Отец подошел совсем неожиданно, неизвестно откуда.
— Чего ты испугался, мальчик?
Я протянул ему бумажку и убежал в сад за виноградник. Кругом было тихо-тихо, как ночью, и страшно.
Папа прочитал бумажку, резко дернул рукой, как будто его ужалила оса, засунул руку в карман и позвал меня:
— Магди! — И, когда я подошел к нему, шепотом сказал: — Ничего страшного, — и еще тише: — Это мне… повестка на фронт… Но маме пока ни слова.
— Да, папа.
— Умница.
— Да, папа.
— Ну, не надо, мальчик. Выше нос, до облаков, как Буратино, помнишь?
— Да, папа.
— Ладно, идем-ка вместе перебирать кишмиш.
Мы сели за стол.
— Но ведь тебя не убьют, как дядю Фархада? Ты вернешься к нам из лесов?
— Не кричи так громко!.. Буду стараться…
— А убивать? Ты убьешь кого-нибудь, и он не сможет вернуться к своим из лесов. Убьешь?
— На войне обычно один из противников должен остаться в лесах, — сказал отец, и я ничего не понял.
Тогда я еще многого не понимал, Марат, и мне было простительно.
Третий день дядиных поминок я уже не мог вынести — дядя сам, наверное, перевернулся в гробу от диких воплей. У меня закружилась голова, и меня вынесли во двор на свежий воздух и уложили возле виноградника.

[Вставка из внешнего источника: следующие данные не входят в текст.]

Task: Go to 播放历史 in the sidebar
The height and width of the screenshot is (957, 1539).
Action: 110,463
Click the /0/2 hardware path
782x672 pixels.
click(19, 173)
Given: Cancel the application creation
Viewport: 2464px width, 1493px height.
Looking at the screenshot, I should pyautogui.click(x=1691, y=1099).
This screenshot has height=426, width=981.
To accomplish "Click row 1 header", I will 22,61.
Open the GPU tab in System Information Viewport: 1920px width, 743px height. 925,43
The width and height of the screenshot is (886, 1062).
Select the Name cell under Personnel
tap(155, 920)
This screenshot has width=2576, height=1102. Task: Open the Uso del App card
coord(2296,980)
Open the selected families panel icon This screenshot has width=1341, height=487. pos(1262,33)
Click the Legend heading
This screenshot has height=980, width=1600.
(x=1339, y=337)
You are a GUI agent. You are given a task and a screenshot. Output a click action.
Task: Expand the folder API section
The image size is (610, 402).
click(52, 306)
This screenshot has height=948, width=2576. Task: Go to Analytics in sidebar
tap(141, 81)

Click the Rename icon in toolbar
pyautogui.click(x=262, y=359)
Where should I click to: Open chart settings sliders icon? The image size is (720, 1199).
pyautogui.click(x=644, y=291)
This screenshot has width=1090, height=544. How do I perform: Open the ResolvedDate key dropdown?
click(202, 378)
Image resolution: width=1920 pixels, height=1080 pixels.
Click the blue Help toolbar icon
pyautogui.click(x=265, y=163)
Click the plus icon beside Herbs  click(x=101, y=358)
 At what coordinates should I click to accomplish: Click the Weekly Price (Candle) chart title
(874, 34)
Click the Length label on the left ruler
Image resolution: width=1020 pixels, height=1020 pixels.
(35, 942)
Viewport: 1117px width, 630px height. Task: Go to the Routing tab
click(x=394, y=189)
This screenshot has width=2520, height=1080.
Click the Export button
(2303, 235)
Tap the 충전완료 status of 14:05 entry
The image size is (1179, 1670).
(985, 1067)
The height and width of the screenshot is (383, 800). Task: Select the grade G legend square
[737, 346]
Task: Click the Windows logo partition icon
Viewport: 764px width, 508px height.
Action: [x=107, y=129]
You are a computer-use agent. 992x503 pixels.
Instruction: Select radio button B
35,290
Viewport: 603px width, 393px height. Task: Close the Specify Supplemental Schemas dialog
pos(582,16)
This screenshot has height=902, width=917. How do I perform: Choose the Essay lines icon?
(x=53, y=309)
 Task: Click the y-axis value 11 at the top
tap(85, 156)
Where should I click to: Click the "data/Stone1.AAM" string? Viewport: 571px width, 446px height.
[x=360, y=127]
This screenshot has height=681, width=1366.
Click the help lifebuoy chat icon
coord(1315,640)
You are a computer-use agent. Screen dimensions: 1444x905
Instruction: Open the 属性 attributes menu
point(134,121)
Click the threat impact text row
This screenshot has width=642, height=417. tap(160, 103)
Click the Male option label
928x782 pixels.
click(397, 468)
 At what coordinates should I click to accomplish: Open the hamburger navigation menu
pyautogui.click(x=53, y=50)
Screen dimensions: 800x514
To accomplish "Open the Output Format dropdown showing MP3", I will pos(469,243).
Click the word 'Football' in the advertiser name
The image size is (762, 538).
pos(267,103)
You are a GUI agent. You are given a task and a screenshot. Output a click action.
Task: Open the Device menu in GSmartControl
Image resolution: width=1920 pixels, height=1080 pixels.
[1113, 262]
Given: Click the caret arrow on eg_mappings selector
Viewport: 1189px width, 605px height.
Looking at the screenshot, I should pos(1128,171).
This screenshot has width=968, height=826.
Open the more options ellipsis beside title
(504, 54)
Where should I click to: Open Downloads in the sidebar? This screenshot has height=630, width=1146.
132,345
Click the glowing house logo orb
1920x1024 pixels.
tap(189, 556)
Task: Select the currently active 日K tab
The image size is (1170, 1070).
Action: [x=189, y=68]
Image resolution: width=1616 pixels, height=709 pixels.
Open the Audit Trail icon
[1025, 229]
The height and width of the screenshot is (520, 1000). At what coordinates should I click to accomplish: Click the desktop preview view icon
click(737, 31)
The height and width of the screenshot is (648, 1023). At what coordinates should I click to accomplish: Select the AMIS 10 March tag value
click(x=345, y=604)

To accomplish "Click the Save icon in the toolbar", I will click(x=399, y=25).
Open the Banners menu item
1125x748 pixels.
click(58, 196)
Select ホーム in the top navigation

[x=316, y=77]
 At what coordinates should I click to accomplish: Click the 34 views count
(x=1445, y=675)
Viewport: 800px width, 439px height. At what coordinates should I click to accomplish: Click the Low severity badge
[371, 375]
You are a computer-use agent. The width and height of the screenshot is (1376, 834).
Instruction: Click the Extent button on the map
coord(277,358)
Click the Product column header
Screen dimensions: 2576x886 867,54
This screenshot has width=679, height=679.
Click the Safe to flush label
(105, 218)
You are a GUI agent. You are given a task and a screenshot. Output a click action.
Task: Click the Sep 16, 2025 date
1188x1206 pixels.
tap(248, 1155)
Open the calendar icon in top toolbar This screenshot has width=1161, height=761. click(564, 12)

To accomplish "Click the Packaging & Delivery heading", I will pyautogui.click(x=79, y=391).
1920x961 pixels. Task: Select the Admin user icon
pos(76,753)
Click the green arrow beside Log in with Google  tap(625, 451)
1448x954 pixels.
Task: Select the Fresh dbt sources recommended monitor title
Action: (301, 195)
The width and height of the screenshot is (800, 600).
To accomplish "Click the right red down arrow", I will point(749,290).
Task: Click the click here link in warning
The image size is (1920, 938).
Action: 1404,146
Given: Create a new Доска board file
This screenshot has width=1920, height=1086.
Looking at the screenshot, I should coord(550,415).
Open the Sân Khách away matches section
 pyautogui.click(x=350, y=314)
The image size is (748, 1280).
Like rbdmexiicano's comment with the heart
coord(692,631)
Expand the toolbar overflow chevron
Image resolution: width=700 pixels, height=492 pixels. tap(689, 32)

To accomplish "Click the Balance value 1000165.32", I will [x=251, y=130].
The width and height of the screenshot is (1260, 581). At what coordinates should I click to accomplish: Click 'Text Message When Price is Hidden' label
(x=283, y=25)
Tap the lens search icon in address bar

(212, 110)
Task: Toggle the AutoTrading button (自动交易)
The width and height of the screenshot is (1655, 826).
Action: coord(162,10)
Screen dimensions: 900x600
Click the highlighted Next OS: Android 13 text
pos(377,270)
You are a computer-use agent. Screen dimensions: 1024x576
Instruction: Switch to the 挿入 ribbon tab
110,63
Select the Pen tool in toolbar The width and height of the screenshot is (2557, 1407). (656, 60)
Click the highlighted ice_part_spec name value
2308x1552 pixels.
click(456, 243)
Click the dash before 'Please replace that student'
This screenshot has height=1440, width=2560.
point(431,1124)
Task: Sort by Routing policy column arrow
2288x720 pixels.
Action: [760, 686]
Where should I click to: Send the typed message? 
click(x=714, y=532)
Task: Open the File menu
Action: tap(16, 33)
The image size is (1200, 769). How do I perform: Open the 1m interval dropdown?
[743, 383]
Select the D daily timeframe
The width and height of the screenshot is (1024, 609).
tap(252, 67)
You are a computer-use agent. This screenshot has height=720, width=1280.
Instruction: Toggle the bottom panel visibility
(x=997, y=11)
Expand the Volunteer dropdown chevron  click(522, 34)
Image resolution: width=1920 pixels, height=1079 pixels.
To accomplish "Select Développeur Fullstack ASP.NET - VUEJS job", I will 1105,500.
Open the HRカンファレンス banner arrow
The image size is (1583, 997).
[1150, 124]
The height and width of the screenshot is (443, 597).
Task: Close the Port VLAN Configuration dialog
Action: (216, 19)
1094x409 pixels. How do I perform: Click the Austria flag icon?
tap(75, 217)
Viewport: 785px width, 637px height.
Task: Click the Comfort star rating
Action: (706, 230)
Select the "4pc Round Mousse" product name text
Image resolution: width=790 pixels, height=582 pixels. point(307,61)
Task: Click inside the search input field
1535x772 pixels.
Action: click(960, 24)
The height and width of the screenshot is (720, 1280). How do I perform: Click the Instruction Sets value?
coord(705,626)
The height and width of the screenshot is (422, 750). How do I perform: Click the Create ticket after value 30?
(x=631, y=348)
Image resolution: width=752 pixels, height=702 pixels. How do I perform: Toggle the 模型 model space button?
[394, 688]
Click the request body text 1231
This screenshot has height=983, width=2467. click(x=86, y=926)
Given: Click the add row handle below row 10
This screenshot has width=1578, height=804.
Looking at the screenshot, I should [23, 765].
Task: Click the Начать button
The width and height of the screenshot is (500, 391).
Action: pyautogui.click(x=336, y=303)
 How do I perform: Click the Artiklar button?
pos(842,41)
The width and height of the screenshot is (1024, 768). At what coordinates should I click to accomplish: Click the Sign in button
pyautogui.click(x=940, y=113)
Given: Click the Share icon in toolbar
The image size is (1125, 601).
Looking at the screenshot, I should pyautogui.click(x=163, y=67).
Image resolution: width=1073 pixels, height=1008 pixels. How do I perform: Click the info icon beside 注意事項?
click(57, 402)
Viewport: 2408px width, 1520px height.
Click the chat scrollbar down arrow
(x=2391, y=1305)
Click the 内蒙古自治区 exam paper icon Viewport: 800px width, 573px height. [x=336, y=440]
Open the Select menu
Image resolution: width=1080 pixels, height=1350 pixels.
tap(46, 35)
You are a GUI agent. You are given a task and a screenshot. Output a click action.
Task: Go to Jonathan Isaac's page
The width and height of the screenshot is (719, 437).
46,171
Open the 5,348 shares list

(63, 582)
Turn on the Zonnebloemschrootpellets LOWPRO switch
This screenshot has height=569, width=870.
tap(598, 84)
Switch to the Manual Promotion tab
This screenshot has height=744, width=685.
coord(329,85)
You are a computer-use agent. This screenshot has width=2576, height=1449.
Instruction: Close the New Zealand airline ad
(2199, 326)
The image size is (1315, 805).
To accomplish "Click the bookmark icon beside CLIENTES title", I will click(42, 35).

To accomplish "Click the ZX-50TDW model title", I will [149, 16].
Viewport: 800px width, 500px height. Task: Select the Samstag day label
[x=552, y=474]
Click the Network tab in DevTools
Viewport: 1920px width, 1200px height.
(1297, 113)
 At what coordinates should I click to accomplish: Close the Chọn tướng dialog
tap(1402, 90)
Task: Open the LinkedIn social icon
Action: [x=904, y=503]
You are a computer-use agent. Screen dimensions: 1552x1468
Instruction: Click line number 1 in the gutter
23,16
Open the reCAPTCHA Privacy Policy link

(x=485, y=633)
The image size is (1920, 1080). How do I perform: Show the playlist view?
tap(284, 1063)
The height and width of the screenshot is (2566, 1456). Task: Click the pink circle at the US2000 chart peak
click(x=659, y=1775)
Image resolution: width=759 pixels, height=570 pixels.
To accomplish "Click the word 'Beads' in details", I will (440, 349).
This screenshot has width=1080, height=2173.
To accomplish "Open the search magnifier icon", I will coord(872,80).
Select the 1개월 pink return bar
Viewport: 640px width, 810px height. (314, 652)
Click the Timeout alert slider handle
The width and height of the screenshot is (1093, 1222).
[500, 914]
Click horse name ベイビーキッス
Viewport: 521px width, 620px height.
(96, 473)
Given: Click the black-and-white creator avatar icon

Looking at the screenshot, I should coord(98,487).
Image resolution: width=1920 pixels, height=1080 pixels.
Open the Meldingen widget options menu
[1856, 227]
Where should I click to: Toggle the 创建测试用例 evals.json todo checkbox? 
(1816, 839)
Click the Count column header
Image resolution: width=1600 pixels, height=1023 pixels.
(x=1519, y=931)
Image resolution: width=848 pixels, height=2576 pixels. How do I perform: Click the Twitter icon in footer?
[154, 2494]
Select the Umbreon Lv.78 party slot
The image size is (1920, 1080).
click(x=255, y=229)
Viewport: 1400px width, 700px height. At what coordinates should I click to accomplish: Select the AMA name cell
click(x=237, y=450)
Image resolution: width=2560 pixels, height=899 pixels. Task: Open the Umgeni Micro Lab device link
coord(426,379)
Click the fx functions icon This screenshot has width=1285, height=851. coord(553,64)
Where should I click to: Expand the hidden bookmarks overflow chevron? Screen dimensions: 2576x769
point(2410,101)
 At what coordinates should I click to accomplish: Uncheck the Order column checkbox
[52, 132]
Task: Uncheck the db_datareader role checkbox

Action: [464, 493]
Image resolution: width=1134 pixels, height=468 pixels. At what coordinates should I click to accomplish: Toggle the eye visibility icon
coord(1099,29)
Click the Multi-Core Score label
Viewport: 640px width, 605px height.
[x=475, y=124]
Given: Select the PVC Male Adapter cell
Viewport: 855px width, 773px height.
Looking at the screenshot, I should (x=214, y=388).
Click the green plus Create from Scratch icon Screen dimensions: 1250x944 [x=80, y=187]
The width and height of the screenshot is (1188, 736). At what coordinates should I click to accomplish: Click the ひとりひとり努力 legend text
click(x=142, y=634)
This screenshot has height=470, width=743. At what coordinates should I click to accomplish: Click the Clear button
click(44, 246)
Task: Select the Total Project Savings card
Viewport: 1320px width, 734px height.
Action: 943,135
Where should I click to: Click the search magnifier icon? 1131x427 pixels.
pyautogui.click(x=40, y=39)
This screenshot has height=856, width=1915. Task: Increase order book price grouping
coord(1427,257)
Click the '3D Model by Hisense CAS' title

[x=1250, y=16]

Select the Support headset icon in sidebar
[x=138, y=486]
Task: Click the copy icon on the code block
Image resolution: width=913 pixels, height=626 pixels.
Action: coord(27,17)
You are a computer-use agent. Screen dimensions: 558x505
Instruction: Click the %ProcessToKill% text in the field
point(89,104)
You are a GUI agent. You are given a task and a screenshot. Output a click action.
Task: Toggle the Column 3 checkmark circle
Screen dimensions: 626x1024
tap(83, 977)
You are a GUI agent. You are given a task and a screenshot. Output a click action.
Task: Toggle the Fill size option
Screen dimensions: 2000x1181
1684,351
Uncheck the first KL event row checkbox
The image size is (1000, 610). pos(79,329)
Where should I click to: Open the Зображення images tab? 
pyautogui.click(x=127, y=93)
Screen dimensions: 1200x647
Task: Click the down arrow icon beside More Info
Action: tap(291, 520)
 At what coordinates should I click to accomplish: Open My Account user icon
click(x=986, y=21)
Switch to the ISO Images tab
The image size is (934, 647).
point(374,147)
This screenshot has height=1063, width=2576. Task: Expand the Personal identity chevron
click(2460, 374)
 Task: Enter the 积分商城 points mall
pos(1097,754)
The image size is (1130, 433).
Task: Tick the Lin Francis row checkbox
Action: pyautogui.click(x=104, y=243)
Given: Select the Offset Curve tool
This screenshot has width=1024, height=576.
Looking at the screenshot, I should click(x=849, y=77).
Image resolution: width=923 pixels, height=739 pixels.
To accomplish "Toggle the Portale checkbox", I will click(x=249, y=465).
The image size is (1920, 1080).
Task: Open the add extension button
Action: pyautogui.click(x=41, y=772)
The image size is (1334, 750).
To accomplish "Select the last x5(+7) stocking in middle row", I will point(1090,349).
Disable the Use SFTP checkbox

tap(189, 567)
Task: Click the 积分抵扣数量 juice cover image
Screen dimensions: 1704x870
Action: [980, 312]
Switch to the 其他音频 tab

Какие же они бессмысленные и ханжеские, эти обряды, Марат! Да что объяснять, ты ведь и сам мог узнать их, когда умер твой отец. Помнишь толпу ревущих старух? И хоть бы одну слезинку выдавили из своих беззастенчивых глаз ради приличия! Нет, они просто ревут час, два, целый день и следующий день, как марионетки, которых кто-то сзади тянет за резинку.
Я знаю, маме совершенно не нужно все это, весь этот обряд, все эти вопли и крики. Но ведь, когда, не дай бог, кто-то умирает в вашем доме, покойник уже не ваш. Он полностью попадает в руки старух. Не спрашивая вас, они штурмуют ваш дом и начинают реветь и пожирать все, что попадется им на глаза. Попробуй только как-нибудь не так посмотреть на них — ужас! Тебя будут проклинать весь век и называть неверным, а это самое худшее клеймо; так что лучше не надо.
…В самый разгар поминок приехал дедушка. Обессиленный, я дремал у виноградника, когда услышал его крик:
— Нора, дурная твоя голова! Что за рев ослиц?
— Тише, умоляю тебя. Ведь не могу же я их прогнать.
— А что Анвар? Что он спрятался, как трусливый страус? Не можете — я сам прогоню. Покойник неизвестно где, мы его в глаза не видели. Может, Фархад и не умер вовсе, а они крик подняли. Гнать!
— Умоляю, отец, не надо. Что потом будет?
— Знаю, что будет. Прикрываясь святым именем бога, они здесь театр устроили. Не нужен богу весь этот спектакль, покойнику тем более. Ханжи и ослицы! — И дедушка вбежал в комнату, расталкивая старух. — Что же вы, уважаемые, так долго гостите у нас? Поели разок — и хватит! И где это в коране, на какой его странице, сказано, чтобы поминать умершего, не видя его самого? Вон! Долой с глаз! Хватит! И смотрите не захватите с собой чужие галоши…
Потом дедушка пришел ко мне, закрыл меня всего бородой и поцеловал. От него приятно пахло дынями, клевером и кислым молоком.